Crawls tile mode handles it deftly since you only need to hover over the pile with your mouse in order to have the contents displayed on the right hand side of the screen.
Incursion opens its item handling menu when you pick something up (allowing you to take an item from the floor into your hands, and then to one of your equipment slots or into a container). Alternatively you can look at the tile to see a list of the items there. Optionally you can have the game display all items in view in one of the sidepanels, which is VERY nice.
ToME4 (which uses tiles) displays one item of the pile as a graphical tile and adds an asterix to denote that there's other items there too if memory serves. Picking something up opens a menu that lets you pick the items up one by one (or all at once).
Slimy Lichmummy simply has multiple items per tile and says it's a pile of stuff. Opting to pick something up gives a simple menu akin to Nethack. That's in SDL mode, I don't know how ascii mode does it, since I prefer the SDL mode, derp.
Of these three types of handling (ToME and TSL are practically the same) multiple items per tile, Incursion does it best for pure Ascii in my opinion. For tile-based roguelikes there are a lot of lessons to be learned from Crawl's interface, which is brilliant in conveying information.
Both of these have the ability to have the game display items in a seperate panel, which is crucial.
Crawl's tile mode is (to me) unplayable in that seeing what's in an item pile is so damn unintuitive and timerobbing.
The more often you have items in a pile, the more crucial it is to have a way to display them at a glance, and sidepanels (or Angband style seperate windows) is more or less the only way to do it in Ascii.
Crawl and Incursion have LOTS of item piles though. The Slimy Lichmummy , Nethack and ToME get away with the Nethack style pickup menus because they usually have only single items lying about.

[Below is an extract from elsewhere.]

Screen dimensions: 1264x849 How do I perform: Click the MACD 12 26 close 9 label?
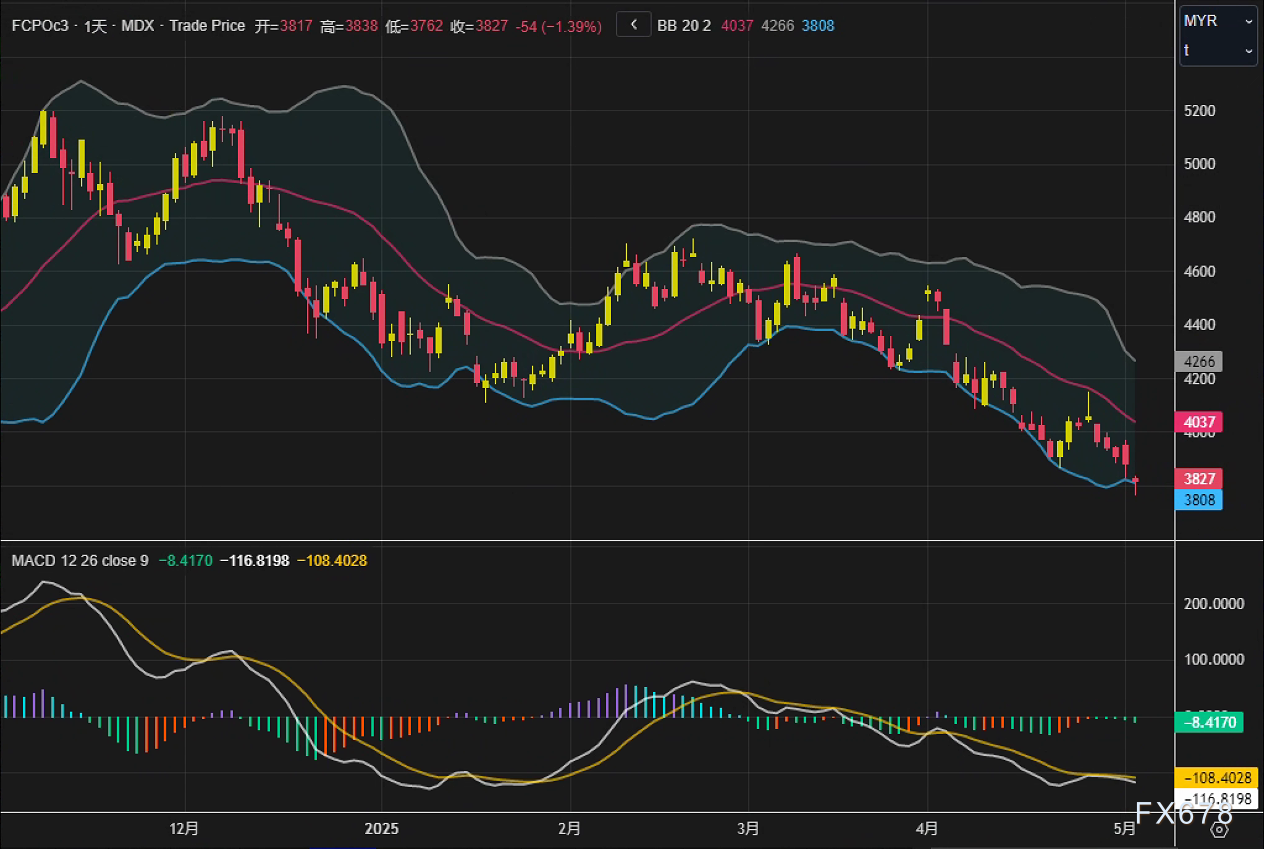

Personally I prefer roguelikes to be smaller in scope and tactical (NETPACK, Slimy Lichmummy, Forays into Norrendrin, Sword in Hand and PrincessRL as examples), which has them be more conservative with their item drops.
More piles usually coincides with games having lots of equipment slots. Sure it's fun to deck out your @ with boots, pants, underpants, belt, belt buckle, undershirt, t-shirt, vest, blazer, gauntlet, ETCETCETCETC but that leads to either an Angband-style roguelike (which is opposite to my preference and therefore objectively bad ;)) and/or a lot of the items being garbage/useless/squelchable.
Comes down to me preferring single item per tile; I'm a big fan of removing obsolete elements from games, like having a single button fill multiple roles ('a'pplying a potion, rune, wand, magic ring ability etc). More towards pong, less towards Dwarf Fortress, you know? But that's a whole nother topic, sorry.
Having a single item per tile also means developers can simplify their UIs.
In the end it depends on the flow of your game, how tight your design is and what role items play in it.
Add.: I can't remember if it was Halls of Mist or Sil that did this, but they had single item per tile, with items rolling to adjacent tiles. That's a fine way of handling multiple drops, BUT.
If you have DOORS. For the love of god please don't have the door be BLOCKED (making me unable to close it) because a scroll or an apple rolled onto the same tile.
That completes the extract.